Find the lines in the records that carry the word "This". Copy each one.
*** Block opens ***
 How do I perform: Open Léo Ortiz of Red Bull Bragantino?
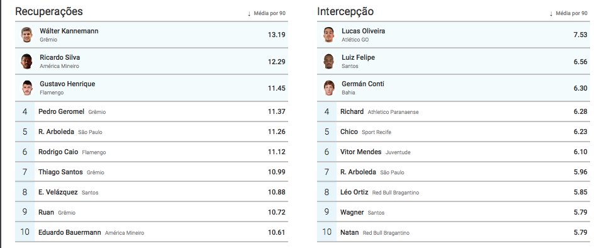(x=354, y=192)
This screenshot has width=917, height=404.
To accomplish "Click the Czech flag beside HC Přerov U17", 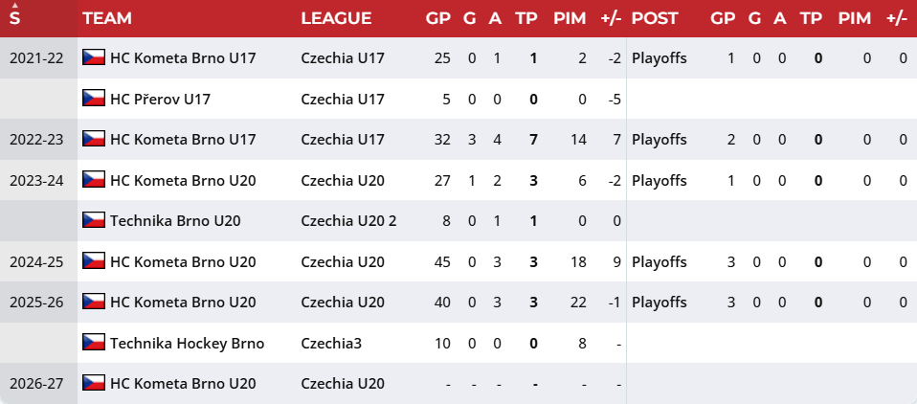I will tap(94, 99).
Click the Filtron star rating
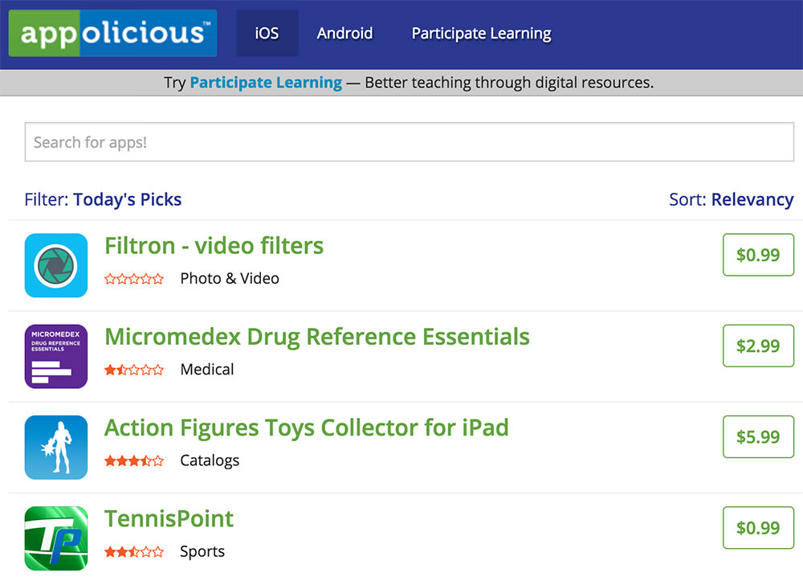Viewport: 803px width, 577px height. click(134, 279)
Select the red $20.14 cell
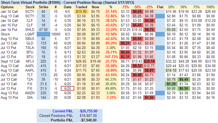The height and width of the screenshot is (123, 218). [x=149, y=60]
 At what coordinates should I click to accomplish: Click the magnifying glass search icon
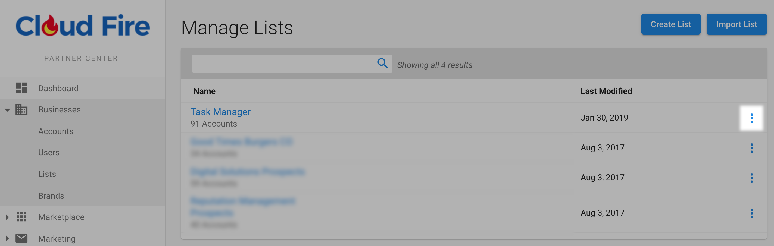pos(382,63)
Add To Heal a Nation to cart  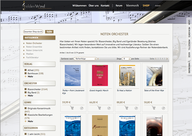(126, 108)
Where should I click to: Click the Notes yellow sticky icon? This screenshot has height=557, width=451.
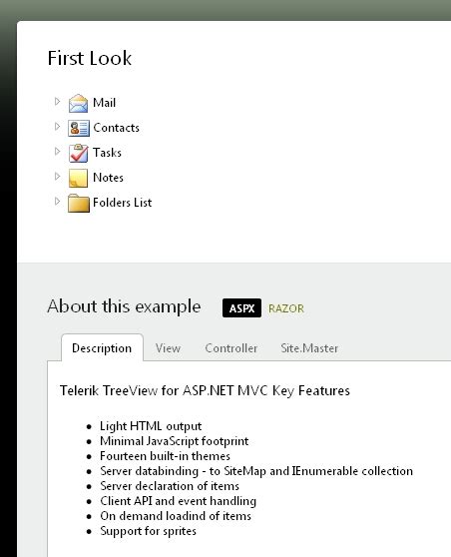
*** Block closes ***
» Solution below
This screenshot has width=917, height=404.
Where should I click to: Click the Notes yellow sticky icon? This screenshot has height=557, width=451.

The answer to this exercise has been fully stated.